Further, the mass fraction of the NaOH is 20%, and the soaking time is 2h.
(4) And (3) germination treatment: adopting a double-layer paper germination method, uniformly placing seeds treated by NaOH in a culture dish, adding 5mL of germination liquid for wetting treatment, carrying out a germination test in a constant-temperature illumination incubator, and periodically adding distilled water during the test.
Furthermore, gibberellin (GA) is selected as the germinating liquid 3 ) Or Fluazinone (FL).
Furthermore, the concentration of the gibberellin is 50 to 500 mu mol/L; the concentration of the fluazinone is 10-100 mu mol/L.
Furthermore, the gibberellin concentration is 100 mu mol/L, and the fluopyridone concentration is 10 mu mol/L.
Further, the incubator conditions are as follows: the light treatment is carried out for 16h, the dark treatment is carried out for 8h, and the temperature of the constant temperature box is 25 ℃.
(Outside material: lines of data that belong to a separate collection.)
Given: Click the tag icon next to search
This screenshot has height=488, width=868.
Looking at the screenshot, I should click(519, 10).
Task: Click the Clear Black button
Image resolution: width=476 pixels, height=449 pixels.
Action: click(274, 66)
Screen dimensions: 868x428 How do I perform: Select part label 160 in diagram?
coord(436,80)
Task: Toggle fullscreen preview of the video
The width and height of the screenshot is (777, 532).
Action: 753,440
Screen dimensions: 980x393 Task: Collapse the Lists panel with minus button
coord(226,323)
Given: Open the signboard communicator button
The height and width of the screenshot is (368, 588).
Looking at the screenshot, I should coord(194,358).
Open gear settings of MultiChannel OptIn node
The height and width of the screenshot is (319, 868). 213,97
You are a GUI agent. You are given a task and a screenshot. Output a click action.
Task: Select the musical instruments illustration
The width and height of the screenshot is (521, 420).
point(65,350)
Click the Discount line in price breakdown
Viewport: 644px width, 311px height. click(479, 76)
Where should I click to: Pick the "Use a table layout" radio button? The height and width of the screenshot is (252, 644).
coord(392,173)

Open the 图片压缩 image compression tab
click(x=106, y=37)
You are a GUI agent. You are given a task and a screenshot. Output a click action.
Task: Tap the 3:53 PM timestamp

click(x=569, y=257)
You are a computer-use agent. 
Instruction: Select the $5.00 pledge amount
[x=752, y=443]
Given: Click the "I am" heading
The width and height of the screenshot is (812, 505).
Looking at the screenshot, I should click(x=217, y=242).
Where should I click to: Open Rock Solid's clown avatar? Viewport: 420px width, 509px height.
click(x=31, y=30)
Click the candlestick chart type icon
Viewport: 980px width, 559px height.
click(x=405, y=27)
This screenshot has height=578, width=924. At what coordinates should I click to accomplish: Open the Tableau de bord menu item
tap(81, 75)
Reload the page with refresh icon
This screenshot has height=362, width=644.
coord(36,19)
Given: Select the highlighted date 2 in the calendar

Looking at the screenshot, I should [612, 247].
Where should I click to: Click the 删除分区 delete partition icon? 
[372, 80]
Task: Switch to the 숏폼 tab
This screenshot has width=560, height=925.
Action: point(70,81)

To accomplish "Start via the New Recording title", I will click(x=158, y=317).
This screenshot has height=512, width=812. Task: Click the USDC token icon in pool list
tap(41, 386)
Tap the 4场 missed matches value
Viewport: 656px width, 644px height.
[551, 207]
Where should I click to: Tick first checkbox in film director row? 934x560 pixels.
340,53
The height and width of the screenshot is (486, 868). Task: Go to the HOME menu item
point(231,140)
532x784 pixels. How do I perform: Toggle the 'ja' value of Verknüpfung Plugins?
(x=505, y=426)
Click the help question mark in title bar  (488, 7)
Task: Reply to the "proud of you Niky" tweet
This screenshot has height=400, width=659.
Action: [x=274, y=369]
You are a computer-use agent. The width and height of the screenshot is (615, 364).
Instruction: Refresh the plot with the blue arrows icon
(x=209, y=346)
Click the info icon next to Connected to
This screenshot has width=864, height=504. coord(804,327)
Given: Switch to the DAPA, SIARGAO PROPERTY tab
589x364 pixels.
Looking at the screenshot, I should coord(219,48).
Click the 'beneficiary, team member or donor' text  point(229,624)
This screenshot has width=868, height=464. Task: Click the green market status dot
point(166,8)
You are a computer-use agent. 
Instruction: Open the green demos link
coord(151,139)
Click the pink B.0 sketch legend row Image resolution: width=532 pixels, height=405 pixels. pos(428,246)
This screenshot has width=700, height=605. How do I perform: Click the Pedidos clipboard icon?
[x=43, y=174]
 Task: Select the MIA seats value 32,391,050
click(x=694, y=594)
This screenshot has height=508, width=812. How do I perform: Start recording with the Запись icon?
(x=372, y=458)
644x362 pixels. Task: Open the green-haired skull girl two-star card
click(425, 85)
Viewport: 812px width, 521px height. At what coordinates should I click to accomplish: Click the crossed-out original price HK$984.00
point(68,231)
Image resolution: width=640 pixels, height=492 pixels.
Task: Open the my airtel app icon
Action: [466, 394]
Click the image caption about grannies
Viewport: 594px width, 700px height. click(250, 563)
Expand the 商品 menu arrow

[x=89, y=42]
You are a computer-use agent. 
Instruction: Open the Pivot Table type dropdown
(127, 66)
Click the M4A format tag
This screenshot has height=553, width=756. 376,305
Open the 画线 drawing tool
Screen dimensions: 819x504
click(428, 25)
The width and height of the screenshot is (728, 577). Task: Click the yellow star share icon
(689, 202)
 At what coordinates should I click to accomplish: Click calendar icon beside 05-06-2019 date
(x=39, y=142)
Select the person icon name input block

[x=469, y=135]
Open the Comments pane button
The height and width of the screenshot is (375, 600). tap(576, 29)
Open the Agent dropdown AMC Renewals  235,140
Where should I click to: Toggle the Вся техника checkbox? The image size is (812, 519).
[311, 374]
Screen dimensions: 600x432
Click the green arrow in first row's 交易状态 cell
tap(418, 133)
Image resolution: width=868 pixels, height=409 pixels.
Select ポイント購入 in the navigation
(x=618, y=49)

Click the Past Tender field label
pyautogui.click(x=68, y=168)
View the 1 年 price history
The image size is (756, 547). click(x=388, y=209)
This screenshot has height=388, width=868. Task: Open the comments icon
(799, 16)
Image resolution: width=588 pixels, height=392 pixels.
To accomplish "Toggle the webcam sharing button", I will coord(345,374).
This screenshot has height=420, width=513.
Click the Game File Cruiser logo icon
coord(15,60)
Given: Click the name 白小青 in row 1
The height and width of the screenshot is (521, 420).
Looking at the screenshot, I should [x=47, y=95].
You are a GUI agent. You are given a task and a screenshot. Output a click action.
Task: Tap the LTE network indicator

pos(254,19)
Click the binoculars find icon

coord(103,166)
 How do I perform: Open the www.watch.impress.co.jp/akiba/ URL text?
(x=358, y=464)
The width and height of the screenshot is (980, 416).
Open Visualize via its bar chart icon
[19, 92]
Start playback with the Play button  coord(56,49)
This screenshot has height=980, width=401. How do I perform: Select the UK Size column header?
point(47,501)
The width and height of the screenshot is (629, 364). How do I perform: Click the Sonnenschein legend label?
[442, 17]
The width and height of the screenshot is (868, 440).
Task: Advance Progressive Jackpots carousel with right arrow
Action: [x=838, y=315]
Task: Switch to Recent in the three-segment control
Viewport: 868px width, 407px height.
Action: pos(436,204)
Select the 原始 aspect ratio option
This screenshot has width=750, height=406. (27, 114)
Further, the germination test days are 28 days.
Further, the NaOH soaking treatment was carried out at 20% for 2 hours in combination with 100. Mu. Mol/L of GA 3 After treatment, the germination rate of the Carex fusca seeds is improved from 0% to 52-72%.
Further, the germination rate of the Carex fusca seeds was increased from 0% to 80-96% by combining NaOH soaking treatment at 20% for 2 hours with FL treatment at 10. Mu. Mol/L.
The invention has the beneficial effects that:
the method is the first exploration for breaking the dormancy of the black-brown carex seeds for the first time, and fills the blank of research on breaking the dormancy of the black-brown carex seeds. Meanwhile, the method is convenient to operate, simple, short in time consumption and easy to popularize; and the influence of trace hormone does not have excessive negative influence on the environment.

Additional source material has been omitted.